What's the deal with liturgic languages, /his/?
With Catholics with their Latin/Koine Greek, Orthodox with their Koine Greek, Folk Chinese religions with their Classical Chinese, and Islam with its classical arabic, why were many religions prone to stick with ancient languages as time marched onwards?
In Islam the Angel Gabriel spoke to Muhammad for God, so the Classical Arabic scripture is literally taken as the words of God. The Quran itself is a miracle of God, because of it's poetic language and the fact that Muhammad was illiterate.
It all boils down to the fact that translations are for plebs, and lose a lot of the magic.
>>2729580
Issues of interpretation/translation.
>>2729620
I don't know why Aramaic wasn't chosen as the basis of the Bible but this exactly:
>It all boils down to the fact that translations are for plebs, and lose a lot of the magic.
If you are anything but a monolingual, you would know that some things cannot be exactly translated into another language due to lack of a native concept and had to go around explaining such foreign concept (often than not, they fail or lack some detail).
>>2729580
Preserving liturgical language helps connect you with the history of your traditions.
Tibetan Buddhists use mantras originally in Sanskrit modified to fit Tibetan phonology. This approach is common in Mahayana traditions, so you get people reciting syllables which don't mean anything directly, but represent earlier Buddhist traditions.
>>2729620
Because Quran is only to be chanted in Arabic, and no other language, also it is forbidden to just translate it to other language without presenting it side by side with the original Arabic text, as Muslims believe the use of translation is the reason the Bible become distorted overtime; even one character difference printing mistake would make a a Quran print considered unsuitable
>>2729649
Aramaic was the language Jesus and the Apostles would have spoken
>>2729689
Because the bible is an agglomeration of verses written in different times in different languages
>>2729580
ancient languages feel mystical
Before fedoras come and shit on the thread like pidgeons, religious people do care about the preservation of their sacred texts exactly the way they received them. Ancient hindus studied and wrote autistic treatises on etymology and logic for the sole meaning of interpreting scripture, and there's esoteric schools that take special notice of the hidden meaning of the words, the quantity of syllables and the related numerology, etc., such as the Kabbalah. It's not just about lol mystifying teh masses!
>>2729580
""Classical Arabic"" isn't ancient it's used everyday in new and media everyone even children can speak it and understand it it's just basically formal version of the language.
>>2729710
I'd hate to be a fedora.

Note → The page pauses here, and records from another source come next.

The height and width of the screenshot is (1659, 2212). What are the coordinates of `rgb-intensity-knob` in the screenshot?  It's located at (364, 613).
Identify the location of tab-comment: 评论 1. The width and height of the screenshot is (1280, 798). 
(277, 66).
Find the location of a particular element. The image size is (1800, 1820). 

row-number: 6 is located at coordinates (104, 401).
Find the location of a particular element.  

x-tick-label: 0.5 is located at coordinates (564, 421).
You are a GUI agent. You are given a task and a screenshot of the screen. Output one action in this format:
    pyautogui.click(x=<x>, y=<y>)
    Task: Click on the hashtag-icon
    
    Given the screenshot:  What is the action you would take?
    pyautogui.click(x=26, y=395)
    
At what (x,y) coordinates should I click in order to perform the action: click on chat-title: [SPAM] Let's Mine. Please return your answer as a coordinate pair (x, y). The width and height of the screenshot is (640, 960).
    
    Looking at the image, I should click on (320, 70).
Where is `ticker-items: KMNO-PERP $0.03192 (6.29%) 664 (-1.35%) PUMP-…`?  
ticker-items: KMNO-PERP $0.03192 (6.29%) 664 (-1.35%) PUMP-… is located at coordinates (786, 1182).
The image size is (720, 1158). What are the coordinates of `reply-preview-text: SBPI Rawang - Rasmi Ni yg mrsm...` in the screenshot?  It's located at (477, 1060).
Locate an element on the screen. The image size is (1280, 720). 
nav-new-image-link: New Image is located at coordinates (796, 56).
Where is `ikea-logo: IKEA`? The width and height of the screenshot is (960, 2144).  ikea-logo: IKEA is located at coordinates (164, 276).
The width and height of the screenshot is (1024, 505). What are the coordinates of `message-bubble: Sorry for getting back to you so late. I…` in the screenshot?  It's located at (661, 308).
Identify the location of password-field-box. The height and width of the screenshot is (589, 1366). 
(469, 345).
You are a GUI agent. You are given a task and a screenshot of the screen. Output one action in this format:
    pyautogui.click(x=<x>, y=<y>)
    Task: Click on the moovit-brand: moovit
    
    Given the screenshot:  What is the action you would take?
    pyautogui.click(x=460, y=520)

Nothing is ever meaningful, everything becomes le ironic joke.
>>2731172
it is ancient, but it was artificially maintained as a formal language next to the vernacular as was latin until a few centuries ago.
there are also some small differences in grammar and pronunciation between classical (quranic) arabic and modern standard arabic, even though arabic uses the same word for both (al-fusha)
>>2731501
only the quran is written differently but it is grammatically correct, the quran is written in the ottoman text, which is how Uthman ibn Affan written it. the pronunciation of words and letters and diacritics is still the same.
>>2729580
Because these religions are based on books and literary culture and languages books are written in don't change over time, in contrast with vernacular dialects.
>>2729693
NT is a pretty homogenous collection of 27 Koine Greek texts written from 40 to 100 AD. Considering Jesus and his original follower were Aramaic-speaking peasants and wouldn't have spoken Greek, it's a valid question, how reliable the translations we have?
>>2729580
Liturgical languages are much richer in meaning than modern languages and they often that do not have an exact equivalent. Modern translations are a crutch.